SEC Cracks Down on ESG Funds to Curtail Greenwashing


  • The SEC wants fund managers to back up their environmental and social claims.
  • Environmental, social, and governance funds have grown rapidly, becoming a $3 trillion market.
  • Criticism of the ESG market is on the rise amid accusations of greenwashing and political agendas.

The Securities and Exchange Commission wants to rein in ESG funds that exaggerate their environmental and social bona fides as trillions of dollars flow into the market. 

The agency proposed requiring funds that say they have an environmental, social, and governance strategy to back up their claims by disclosing how they select companies and vote at annual meetings. Funds with an environmental focus would also have to report the greenhouse-gas emissions linked to the portfolio. 

The proposal comes as ESG funds balloon into a $3 trillion market with little transparency or rules around what it means, fueling misleading claims, greenwashing, and confusion for investors, the SEC said. 

“When I think about this topic, I’m reminded of walking down the aisle of a grocery store and seeing a product like fat-free milk. What does ‘fat free’ mean? Well, in that case, you can see objective figures, like grams of fat, which are detailed on the nutrition label,” SEC Chair Gary Gensler said on Wednesday during a meeting to consider the proposal. “When it comes to ESG investing, though, there’s currently a huge range of what asset managers might disclose or mean by their claims.”

The SEC has been preparing for a crackdown on companies, asset managers, and advisers that say they are incorporating issues such as climate change and diversity and inclusion into their business strategy. 

Last year, the agency formed a Climate and ESG Task Force to scrutinize those claims, and in April it proposed that public companies disclose their carbon footprints and any plans to shrink them. 

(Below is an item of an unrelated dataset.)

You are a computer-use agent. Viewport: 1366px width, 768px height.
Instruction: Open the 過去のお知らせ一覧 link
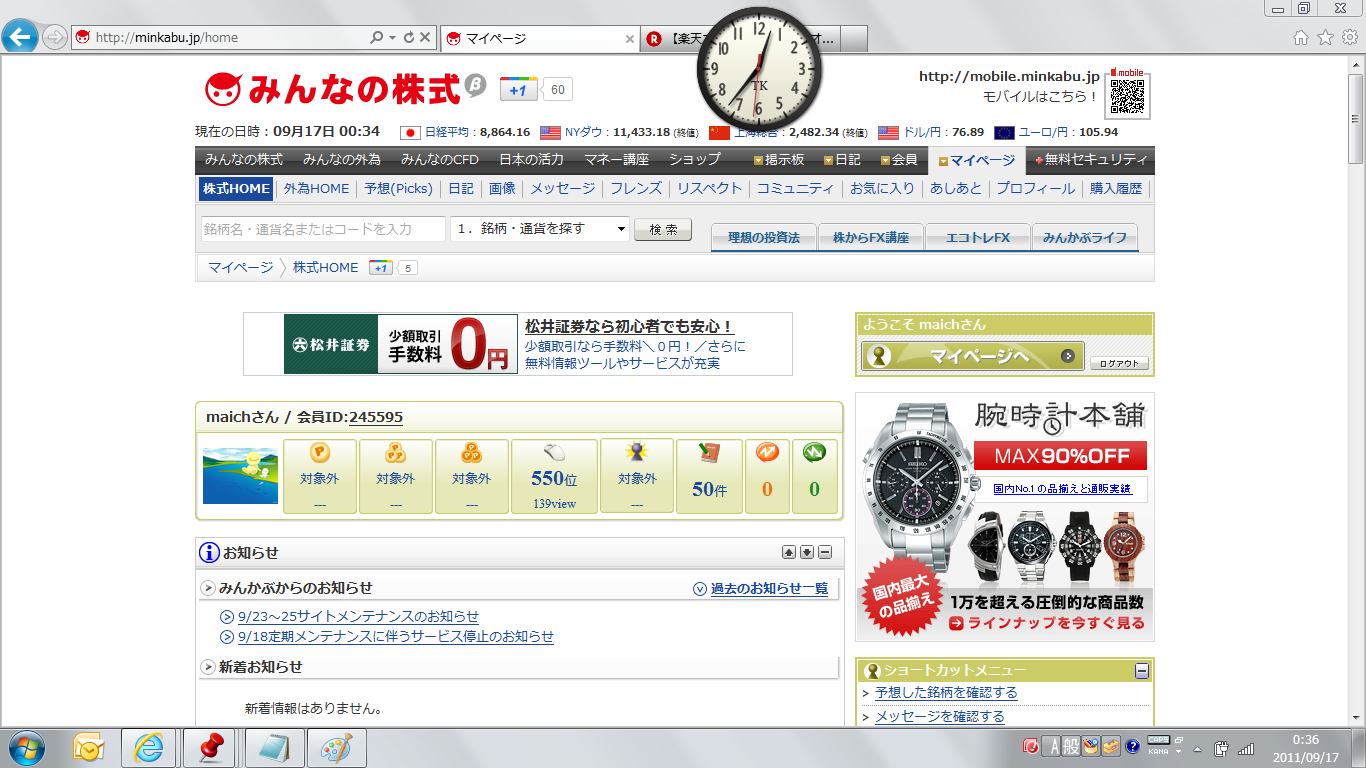[769, 589]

On Monday, the SEC announced its first ESG-related settlement with the asset-management arm of BNY Mellon, which said that all of its investments in certain mutual funds had undergone an ESG quality review — even though that wasn’t always the case. BNY Mellon Investment Advisor paid a $1.5 million fine, and the SEC said the firm had taken remedial steps, including changing certain processes and policies.

The fine and SEC’s latest rule marks the end of a month that rocked the ESG market, which is increasingly under fire from red-state officials and some top executives who argue that it’s being used to fulfill a left-wing political agenda. Supporters say ESG funds are delivering higher returns and can steer capital into more sustainable investments.  

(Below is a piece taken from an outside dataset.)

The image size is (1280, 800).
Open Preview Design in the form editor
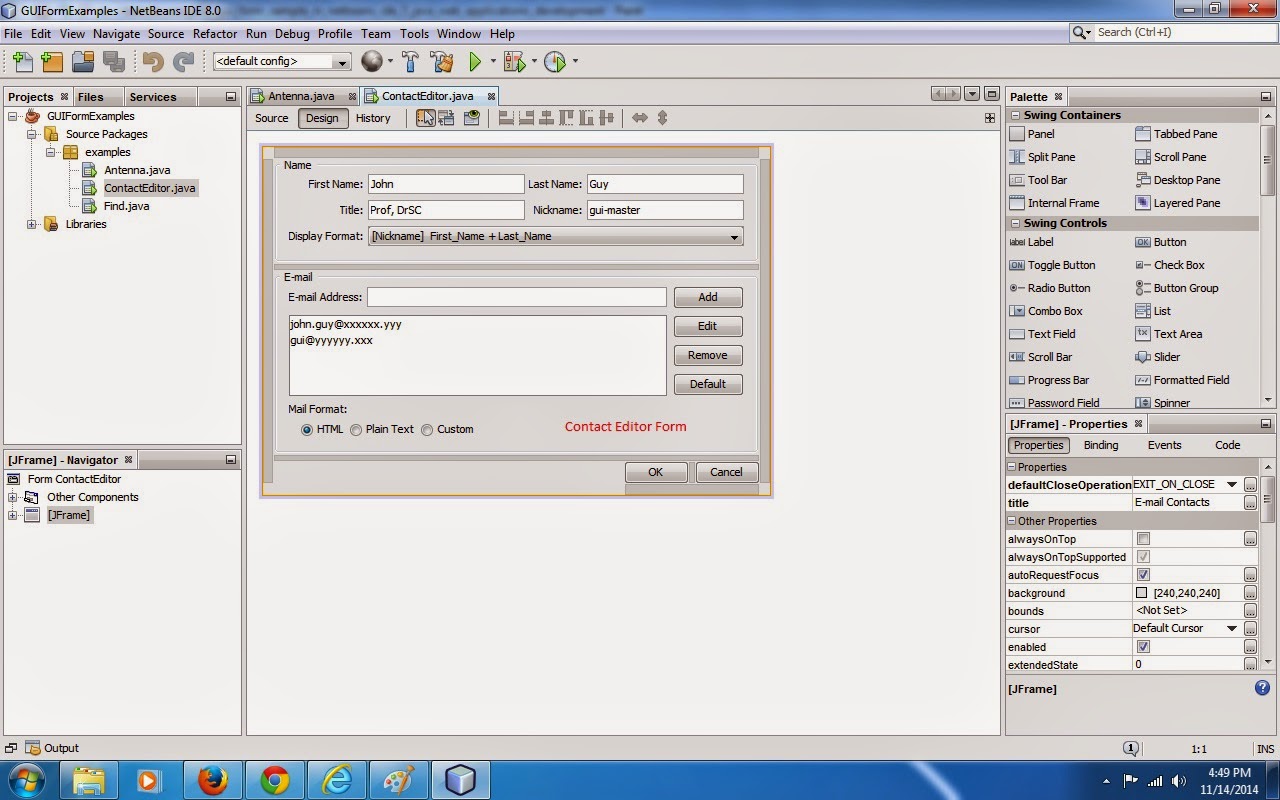click(x=471, y=118)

The ratings giant S&P Global last week removed Tesla from its ESG Index as part of an annual review, citing employee accusations of racial discrimination and poor working conditions at a factory in Fremont, California, as well as the electric-vehicle maker’s handling of a government investigation into deaths and injuries linked to its autopilot cars. 

Elon Musk, Tesla’s CEO, tweeted that “ESG is a scam,” adding that the oil giant ExxonMobil still made S&P’s index. 

Ken Pucker, a senior lecturer at the Fletcher School at Tufts University, told Insider that while an ESG disclosure framework was important, he was skeptical that the market would lead to better environmental and social outcomes. 

“If the outcome we’re seeking is planetary welfare, such as mitigating climate change and water scarcity, do I think enhanced disclosure will suffice? The answer is unequivocally no,” he said. “I’m concerned the growth of ESG investment will dampen the need for regulatory intervention. Will government think we don’t need to fix the rules because the investment community has grown ESG assets?”